Posted by [email protected] on November 15, 2011 at 7:00 PM

I'm an odd person; as a writer, that's good fodder for inspiration, but when it comes to the rituals I require to make said inspiration work for me, it can be a bit distracting. I have my own routine about how I always must handle things within my story writing with a fear of failure if these random details are changed. I think that every single person who has a talent or a passion for doing something develops his or her own facets surrounding said talent. I thought I would give a little insight into mine and maybe show that I may be odd, but I'm also unique.


Superstitions are a way of life for my story writing. I have established a certain pattern of behavior that I've subconsciously convinced myself will result in nothing but trauma if I deviate. Dramatic? Yes, but when one must be closely in touch with feelings that will be poured out onto paper, one is entitled to be a little dramatic.


I start every one of my stories exactly the same. A brand new, 5 subject, college-ruled notebook, preferably in a color that FEELS like my story. I sign my name in the front cover and date it; that is an important step. When the story is finished, I also sign the back cover and date again. I like knowing the life span of a particular story and its characters. If I look at the date, I can recall what was happening in my life and how I felt at the time I wrote certain scenes and their images. It also gives me a basic average for how long I spend lost to someone else's life; for me, it is about 6 weeks, although I have a few that were started and stopped for various reasons and a few that pushed into only a month. "Opera Macabre" had the first 60 pages or so written and then was put aside for 4 years before I picked it back up and finished it in less than a month. Sometimes inspiration can be fickle like that. It is neat to look back and see that I started "Opera Macabre" on November 4, 2003, and that one had a time as well as date because that story drove me to so much insanity that I got up one morning before 4AM and just had to start it! Maybe that was a prelude for what was to come; anyone who knows me knows that since having kids, I have little choice but to write at 4AM, but another superstition is that I must do it everyday no matter what else I should be doing instead. I have my bagel and coffee, put on a playlist custom-made for the story I'm working on, and write. The coffee helps immensely, but then again anytime before sunrise, one would need some kind of mental stimulation.

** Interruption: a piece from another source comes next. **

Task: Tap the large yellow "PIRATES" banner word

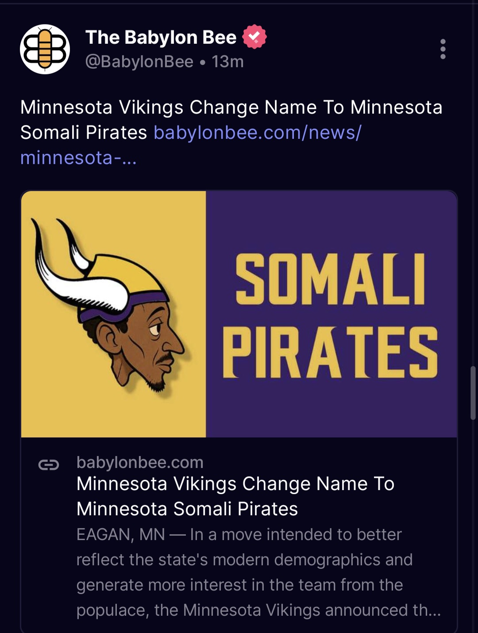Action: click(x=330, y=353)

Another superstition I have is that I must write everything out in pencil and never compose at the computer. Yes, that is very old school, and it isn't even that I was born before the computer take-over. It started off simply because I wanted to be able to write whenever and wherever I was, and so I had a notebook and a pencil everywhere with me. It made sense. I always said that if by some wild, freakish twist of nature, I was one day stranded on a desert island, all I would need were notebooks and pencils, and I could be content forever. There is just something so calming to me about pencil and paper. It's the scratch-scratch sound; it's holding the notebook in my hands; it's being able to flip back pages on a whim to check something out. Having written 24 novels and over 60 short stories, I'm sure it can be imagined the pile of notebooks I have accumulated. Stashed away, they are my treasure. Of course, due to pencil's inability to be permanent, some words grow smeared, but I like to think that adds character. Maybe someday, people who have enjoyed my stories will be able to see the hand-written copies, before edits and full of leaded smears like artwork. And yes, it is time-consuming to then type every word after the fact, but I use that as a first edit and make changes as I go. It's amazing how many redundant phrases or repeated words I've caught that way. And it's a labor of love. I literally must adore every word on the page if I take the time to write and then type them letter by letter.

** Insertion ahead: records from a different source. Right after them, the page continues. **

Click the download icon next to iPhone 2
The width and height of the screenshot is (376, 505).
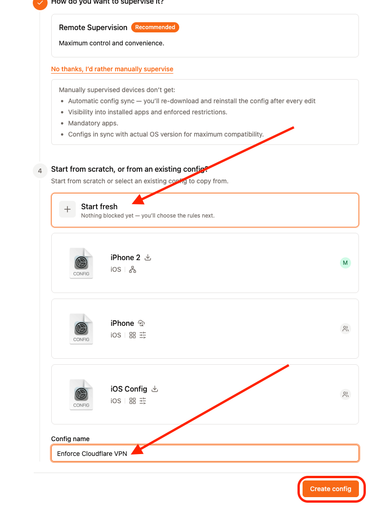[148, 258]
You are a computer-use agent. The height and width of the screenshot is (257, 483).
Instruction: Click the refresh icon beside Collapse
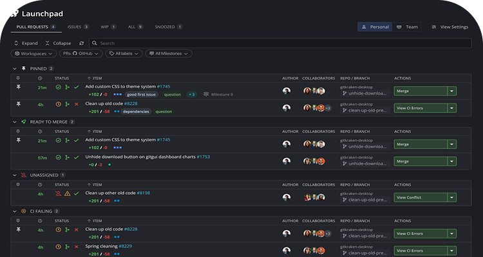pos(81,43)
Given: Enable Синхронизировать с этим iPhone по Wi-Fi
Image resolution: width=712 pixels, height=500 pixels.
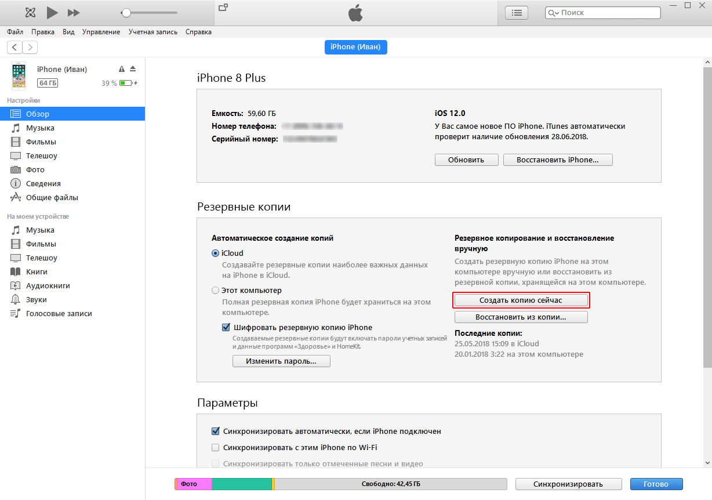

My superstitions are not just rituals; they extend into my story writing as well. I am currently working on the fifth book of my angel series, and aside from some random details that I have granted, I WILL NOT talk specifics until it is done. I can't. I'm scared I'll jinx it! How crazy is that! I have a storyline plotted and am chugging away at it, but I feel like telling people adds a weird, unwanted pressure. I don't even confide the characters' names! It's as if everything must stay behind a construction curtain until it is finished and then the surprise can be revealed. And 24/7, it will be the primary focus behind my every expression and playing incessantly in my mind, but I WON'T talk about it! People who know me recognize my tendencies and have learned not to ask. If they do, they get to hear my unqualified superstition and call me strange. That's just fine. I'll take strange over normal any day.

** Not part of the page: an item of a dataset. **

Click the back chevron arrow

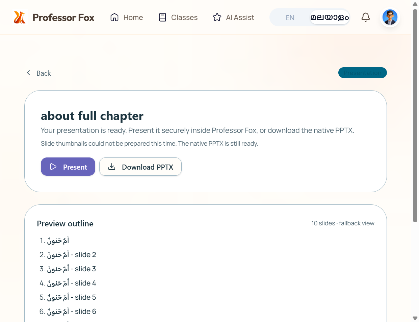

Some people might look at my weird tendencies strangely. And I freely admit that they are, but everybody has their technique. Granted, normal people don't take it as extreme or as a death for the entire story if the pattern is changed, but if the ending result is a book I can be proud of, I go with my oddities and embrace them as MINE. They make me unique. So don't be afraid to embrace your own superstitions and let them lead you to more creativity. If the simplest detail like scribbling a name and date in a notebook is what it takes to keep calm and mark a beginning to something great, there is nothing wrong with that. I say don't fix what isn't broken!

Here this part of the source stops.